> _Passage to read_:
=== Section Start ===
White powdery mildew, a fungus, manifests itself initially on the leaves, petioles and the flower heads, with the appearance of a characteristic whitish efflorescent, floury, constituted by the abundant formation of mycelium and conidial multiplications of the fungus.
Following such infection the leaves become smaller, curled up and of leathery consistency. In a short period the white efflorescence turns into a purplish brown colour. Following this the affected organs dry up and die.
The flowers often do open and necrotic spots appear on the stems. Even if the pathogen does not cause the death of the plant and chemical control is not carried out in time, the total deterioration of the flowers will be the result. The mildew flourishes in warm-damp conditions, but the ability to germinate and to spread, even when the relative humidity is low, and a broad range of temperature – min 3-4 C, opt 20-25 C and max 35-36 C – makes this pathogen dangerous in any period of the year. The fungi resting structures during winter are the cleistothecia that in spring first release the ascospores and from these the conidia. These are transported by wind and reach the leaf surface of the Gerbera on which they will germinate and produce the disease. Not all Gerbera varieties are affected in the same way. This depends on the susceptibility of individual varieties. White powdery mildew generally appears in small amounts and then usually spreads quickly and widely on the same vulnerable variety. It is always essential to act quickly at the first signs of the infection.
=== Section End ===
> _Dataset extract_:
=== Section Start ===
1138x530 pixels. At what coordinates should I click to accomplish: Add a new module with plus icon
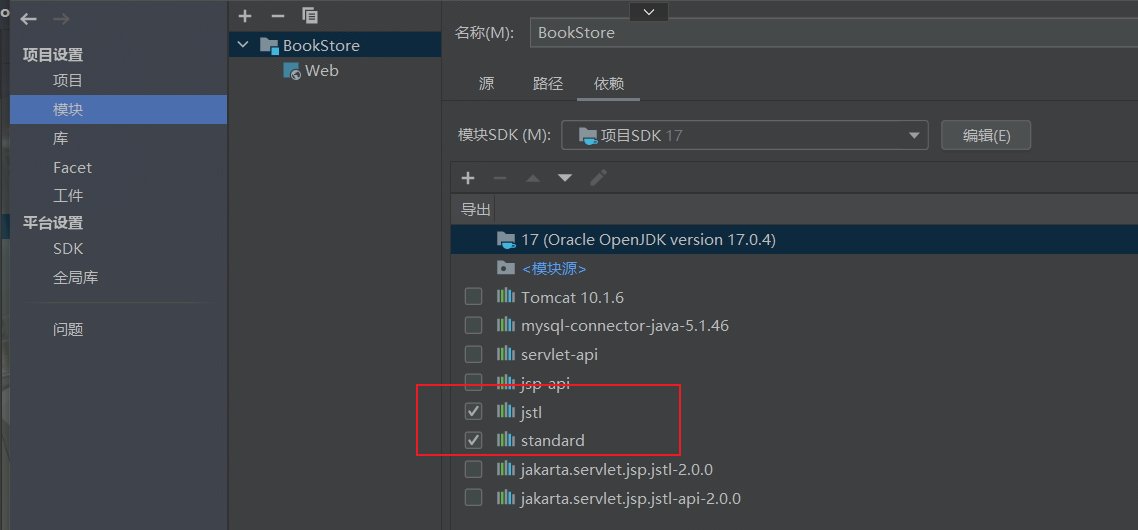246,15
=== Section End ===
=== Section Start ===
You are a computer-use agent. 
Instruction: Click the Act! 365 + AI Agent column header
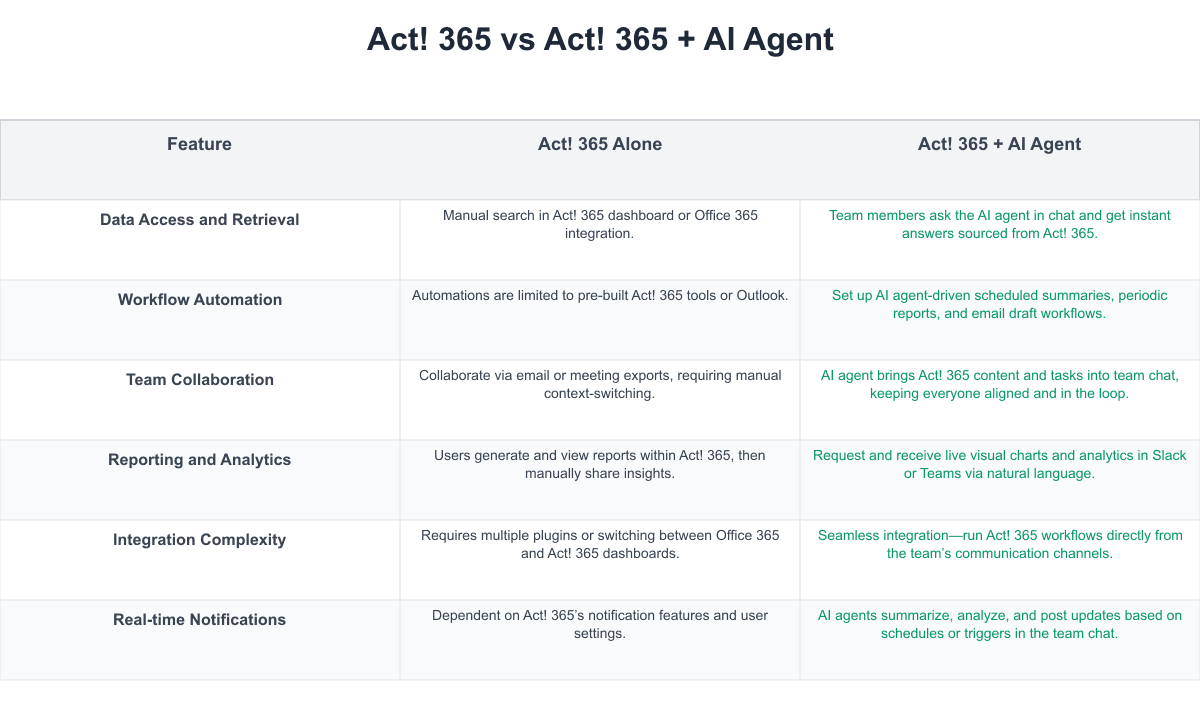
=== Section End ===
> _Task requirements_:
• 1. In the text on white powdery mildew, write out the passage starting at "White powdery mildew, a" and ending at "of the fungus.", replacing "petioles" with "leaf stalks".
• 2. Answer these questions using the text on white powdery mildew.
(a) What color does the white efflorescence turn into after a short period?
(b) What are the fungus's resting structures during winter?
(c) What are the minimum, optimum and maximum temperatures given for the pathogen?

> _Solution list_:
• 1.
White powdery mildew, a fungus, manifests itself initially on the leaves, leaf stalks and the flower heads, with the appearance of a characteristic whitish efflorescent, floury, constituted by the abundant formation of mycelium and conidial multiplications of the fungus.

• 2.
(a) A purplish brown color.
(b) The cleistothecia.
(c) Minimum 3-4 C, optimum 20-25 C and maximum 35-36 C.